● **Trecho selecionado**
Magno Borges/Agência Mural

Por: Victória Ramos

Notícia

Publicado em 29.07.2025 | 15:25 | Alterado em 29.07.2025 | 15:25

Tempo de leitura: 4 min(s)

A estudante Lívia Bergstron, 18, começou a procurar estágio, mas esbarra em uma barreira enfrentada por muitos alunos que vivem na zona leste de São Paulo: a distância. Moradora do Itaim Paulista, ela está no primeiro semestre de publicidade e propaganda em uma universidade particular e tem sido difícil encontrar oportunidades.

Ela calcula que já enviou cerca de sete currículos para vagas alinhadas ao curso e ao nível de experiência. Apenas um resultou em entrevista.

“Grande parte dos estágios que encontro fica a 40 minutos ou até mais de uma hora da minha casa”, conta.

Lívia estuda à noite e enfrenta rotinas cansativas para conciliar os estudos com possíveis oportunidades de trabalho. Ao retornar para casa sozinha, já chegou a esperar mais de uma hora por transporte no ponto.

Muitas vezes, nem chega a se inscrever em vagas mais distantes. “Para não ficar remoendo a dificuldade de chegar e voltar, prefiro deixar para lá.”

Livia tem buscado vagas em diferentes regiões de São Paulo @Arquivo Pessoal

O Itaim Paulista, último distrito da zona leste de São Paulo, está a cerca de 28 km do centro da capital.

Com mais de 300 mil habitantes, o bairro enfrenta escassez de grandes empresas e polos comerciais. Segundo o Mapa da Desigualdade 2025, a região conta com 1,06 vaga para cada 10 moradores em idade ativa – na Barra Funda, por exemplo, esse índice é de 70 vagas.

O trajeto pode levar mais de uma hora e meia de transporte público, o que impacta diretamente o acesso dos jovens da região a estágios e empregos formais – também segundo o Mapa da Desigualdade, o distrito é o quarto em que os moradores gastam mais tempo no transporte público.

Mesmo com os obstáculos, Lívia continua atenta às oportunidades, ciente de que muitas das vagas com melhores salários costumam estar em regiões como a zona sul ou o centro da cidade, onde há maior concentração de empresas e centros comerciais.

Ela procura vagas com horários compatíveis com a rotina noturna, preferencialmente no período da manhã ou da tarde. “Fiz uma entrevista para um estágio das 10h às 17h, mas não daria tempo de chegar na aula, e eu ia ficar exausta”, explica.

CURSOS COM MAIS ACESSO

Os cursos com maior acesso ao estágio são administração (16,8%), direito (7,3%) e comunicação (6,2%). Estudantes dessas áreas, geralmente de instituições privadas em capitais do Sudeste e Sul, contam com melhor estrutura, acesso à internet e redes de contato, fatores que reforçam as desigualdades entre quem estuda no centro e quem vem da periferia.

● **Dados fornecidos**
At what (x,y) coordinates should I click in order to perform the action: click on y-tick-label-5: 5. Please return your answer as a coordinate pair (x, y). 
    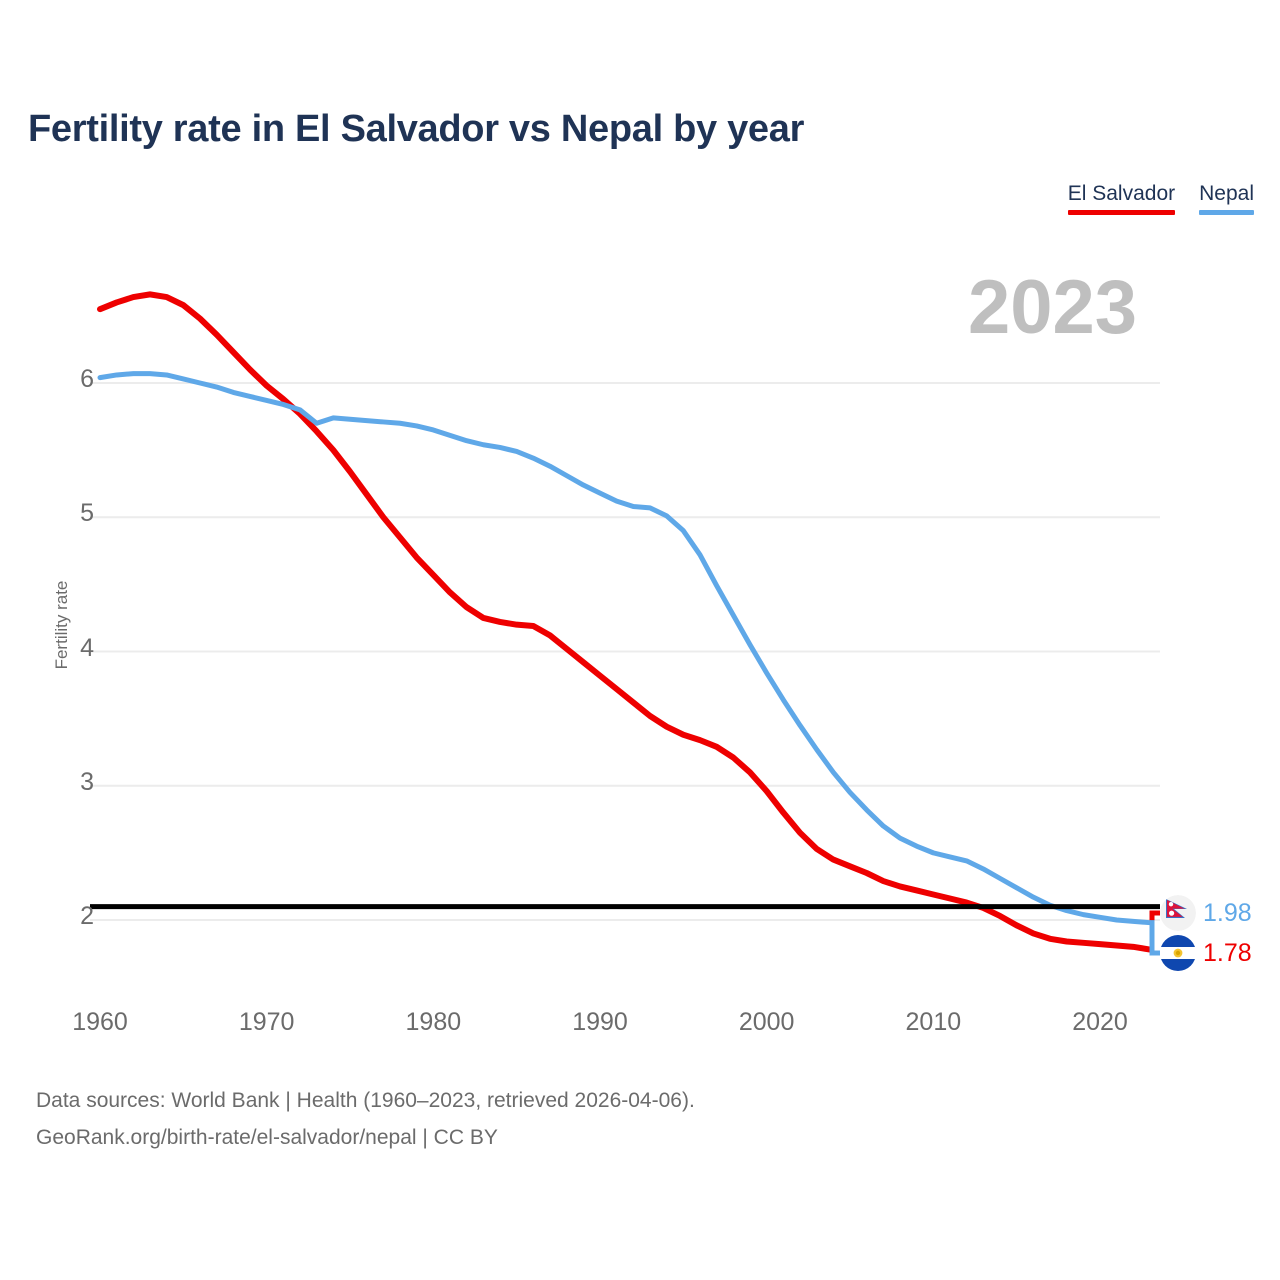
    Looking at the image, I should click on (87, 514).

● **Conjunto de tarefas**
a) No texto sobre a busca de estágio na zona leste, por que o estágio das 10h às 17h não serviria para Lívia? Responda em uma a três frases.
b) Segundo o texto sobre a busca de estágio na zona leste, quantas vagas o Itaim Paulista tem para cada 10 moradores em idade ativa, de acordo com o Mapa da Desigualdade 2025?
c) Dê continuidade ao texto sobre a busca de estágio na zona leste a partir do ponto em que ele termina.
O material não tem nenhuma relação com o texto.

● **Tarefas resolvidas**
a) Com esse horário, não daria tempo de ela chegar à aula, já que estuda à noite. Além disso, ela ficaria exausta.

b) 1,06 vaga para cada 10 moradores em idade ativa.

c)
A distância como barreira invisível

Segundo a Abres (Associação Brasileira de Estágios), apenas 8,38% dos estudantes do ensino superior conseguem estágio, número que cai para 5,5% entre os que atendem aos critérios legais.

A disparidade se acentua nas periferias. Dados do Ipea (Instituto de Pesquisa Econômica Aplicada) apontam que os 10% mais ricos da capital têm quase 10 vezes mais chances de trabalhar perto de casa do que os 40% mais pobres.

Bianca Marques, 29, formada em ciências contábeis e moradora da Vila Itaim desde a infância, enfrentou diversas barreiras para conquistar uma vaga de estágio durante a graduação.

Bianca cita que os desafios para quem começa e vive no bairro são antigos @Arquivo Pessoal

Ela lembra que chegou a ser aprovada em processos seletivos, mas acabou descartada na etapa final por conta da distância da residência. “Passei em provas e entrevistas, mas disseram que a empresa procurava alguém que morasse mais perto. Um recrutador chegou a me dizer que o tempo de deslocamento poderia atrapalhar a rotina da vaga”, conta.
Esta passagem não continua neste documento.